You need to agree to share your contact information to access this model

This repository is publicly accessible, but you have to accept the conditions to access its files and content.

This model and associated code are released under the CC-BY-NC-ND 4.0 license and may only be used for non-commercial, academic research purposes with proper attribution. Any commercial use, sale, or other monetization of the TITAN model and its derivatives, which include models trained on outputs from the TITAN model or datasets created from the TITAN model, is prohibited and requires prior approval.

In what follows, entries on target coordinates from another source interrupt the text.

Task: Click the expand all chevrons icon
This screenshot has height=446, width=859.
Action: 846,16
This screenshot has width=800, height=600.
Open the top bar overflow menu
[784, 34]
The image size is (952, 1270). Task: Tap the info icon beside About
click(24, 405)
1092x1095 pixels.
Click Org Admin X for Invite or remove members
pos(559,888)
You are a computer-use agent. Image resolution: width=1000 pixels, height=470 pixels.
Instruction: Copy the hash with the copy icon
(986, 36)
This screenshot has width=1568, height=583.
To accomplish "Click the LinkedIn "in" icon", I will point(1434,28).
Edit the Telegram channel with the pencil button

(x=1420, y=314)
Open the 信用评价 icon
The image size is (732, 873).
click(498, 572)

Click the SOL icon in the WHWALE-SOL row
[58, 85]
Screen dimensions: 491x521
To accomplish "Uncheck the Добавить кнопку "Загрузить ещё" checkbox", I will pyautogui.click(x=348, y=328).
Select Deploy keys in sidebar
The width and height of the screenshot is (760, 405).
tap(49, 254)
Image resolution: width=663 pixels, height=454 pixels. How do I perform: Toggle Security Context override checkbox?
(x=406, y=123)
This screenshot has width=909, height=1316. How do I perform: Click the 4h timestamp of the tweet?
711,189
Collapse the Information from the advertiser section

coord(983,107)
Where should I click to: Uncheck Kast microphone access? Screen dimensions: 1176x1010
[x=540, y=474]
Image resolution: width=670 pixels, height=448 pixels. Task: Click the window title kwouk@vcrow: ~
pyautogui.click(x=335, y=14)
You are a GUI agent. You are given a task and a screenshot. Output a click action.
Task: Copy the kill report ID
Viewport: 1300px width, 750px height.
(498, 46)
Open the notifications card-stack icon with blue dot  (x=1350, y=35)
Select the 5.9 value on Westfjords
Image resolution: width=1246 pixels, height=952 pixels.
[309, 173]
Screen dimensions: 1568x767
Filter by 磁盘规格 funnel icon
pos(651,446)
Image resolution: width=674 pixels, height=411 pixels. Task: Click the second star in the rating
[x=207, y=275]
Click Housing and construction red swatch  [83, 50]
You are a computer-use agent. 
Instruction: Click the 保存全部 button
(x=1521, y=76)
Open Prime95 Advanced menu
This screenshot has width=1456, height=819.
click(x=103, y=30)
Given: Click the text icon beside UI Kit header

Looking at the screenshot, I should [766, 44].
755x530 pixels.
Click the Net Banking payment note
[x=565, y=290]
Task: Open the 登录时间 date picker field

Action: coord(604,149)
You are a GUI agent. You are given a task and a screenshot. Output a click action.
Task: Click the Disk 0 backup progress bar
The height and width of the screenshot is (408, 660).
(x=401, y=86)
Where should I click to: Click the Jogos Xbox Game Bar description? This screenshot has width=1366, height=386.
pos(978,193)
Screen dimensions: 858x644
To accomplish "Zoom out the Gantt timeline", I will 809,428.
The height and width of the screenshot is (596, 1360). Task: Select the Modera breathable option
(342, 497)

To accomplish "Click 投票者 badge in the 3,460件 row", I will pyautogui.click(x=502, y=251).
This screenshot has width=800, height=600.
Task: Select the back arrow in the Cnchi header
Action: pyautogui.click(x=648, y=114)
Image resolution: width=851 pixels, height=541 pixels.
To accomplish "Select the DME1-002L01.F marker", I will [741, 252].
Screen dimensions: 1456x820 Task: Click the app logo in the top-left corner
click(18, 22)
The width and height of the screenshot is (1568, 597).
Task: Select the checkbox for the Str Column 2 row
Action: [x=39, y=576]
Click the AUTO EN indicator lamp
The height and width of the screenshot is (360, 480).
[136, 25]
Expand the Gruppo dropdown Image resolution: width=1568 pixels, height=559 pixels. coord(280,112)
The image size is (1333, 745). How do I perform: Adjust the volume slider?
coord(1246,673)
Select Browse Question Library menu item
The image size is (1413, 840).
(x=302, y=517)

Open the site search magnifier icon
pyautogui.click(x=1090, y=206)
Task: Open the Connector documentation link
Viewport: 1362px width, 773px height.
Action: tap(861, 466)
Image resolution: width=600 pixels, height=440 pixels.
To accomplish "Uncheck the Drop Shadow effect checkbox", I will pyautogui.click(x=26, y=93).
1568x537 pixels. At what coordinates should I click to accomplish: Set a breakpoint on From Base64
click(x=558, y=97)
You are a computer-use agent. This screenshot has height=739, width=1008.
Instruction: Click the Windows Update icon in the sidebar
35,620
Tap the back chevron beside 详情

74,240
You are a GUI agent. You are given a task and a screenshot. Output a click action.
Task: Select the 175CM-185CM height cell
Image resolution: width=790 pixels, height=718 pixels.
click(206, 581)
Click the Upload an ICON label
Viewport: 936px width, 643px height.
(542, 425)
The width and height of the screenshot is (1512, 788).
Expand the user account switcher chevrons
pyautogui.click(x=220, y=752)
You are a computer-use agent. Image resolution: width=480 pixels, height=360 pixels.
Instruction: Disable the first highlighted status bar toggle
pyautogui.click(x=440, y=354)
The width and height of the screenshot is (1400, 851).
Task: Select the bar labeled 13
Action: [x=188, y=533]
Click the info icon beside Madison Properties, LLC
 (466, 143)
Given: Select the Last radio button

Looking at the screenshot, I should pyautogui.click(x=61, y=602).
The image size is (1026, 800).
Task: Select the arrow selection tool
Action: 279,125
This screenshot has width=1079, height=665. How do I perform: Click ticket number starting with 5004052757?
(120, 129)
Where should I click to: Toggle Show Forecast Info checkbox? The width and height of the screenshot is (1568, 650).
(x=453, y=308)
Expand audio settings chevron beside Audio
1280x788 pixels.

Please note that the primary email used to sign up for your Hugging Face account must match your institutional email to receive approval. By downloading the model, you attest that all information (affiliation, research use) is correct and up-to-date. Downloading the model requires prior registration on Hugging Face and agreeing to the terms of use. By downloading this model, you agree not to distribute, publish or reproduce a copy of the model. If another user within your organization wishes to use the TITAN model, they must register as an individual user and agree to comply with the terms of use. Users may not attempt to re-identify the deidentified data used to develop the underlying model. If you are a commercial entity, please contact the corresponding author.

Model Card for TITAN-preview

[Preprint] | [Github Repo] | [Cite]

What is TITAN?

TITAN (Transformer-based pathology Image and Text Alignment Network) is a multimodal whole-slide foundation model pre-trained using visual self-supervised learning and vision-language alignment. It leverages 335,645 whole-slide images (WSIs) from a diverse set of internally collected neoplastic, infectious, and inflammatory cases at Mass General Brigham. Additionally, TITAN utilizes over 182,000 pathology reports and more than 423,000 synthetic captions generated by PathChat, our pathology co-pilot. TITAN's slide embeddings achieve state-of-the-art performance on diverse downstream tasks, including linear probing, few-shot and zero-shot classification, rare cancer retrieval, cross-modal retrieval, and pathology report generation.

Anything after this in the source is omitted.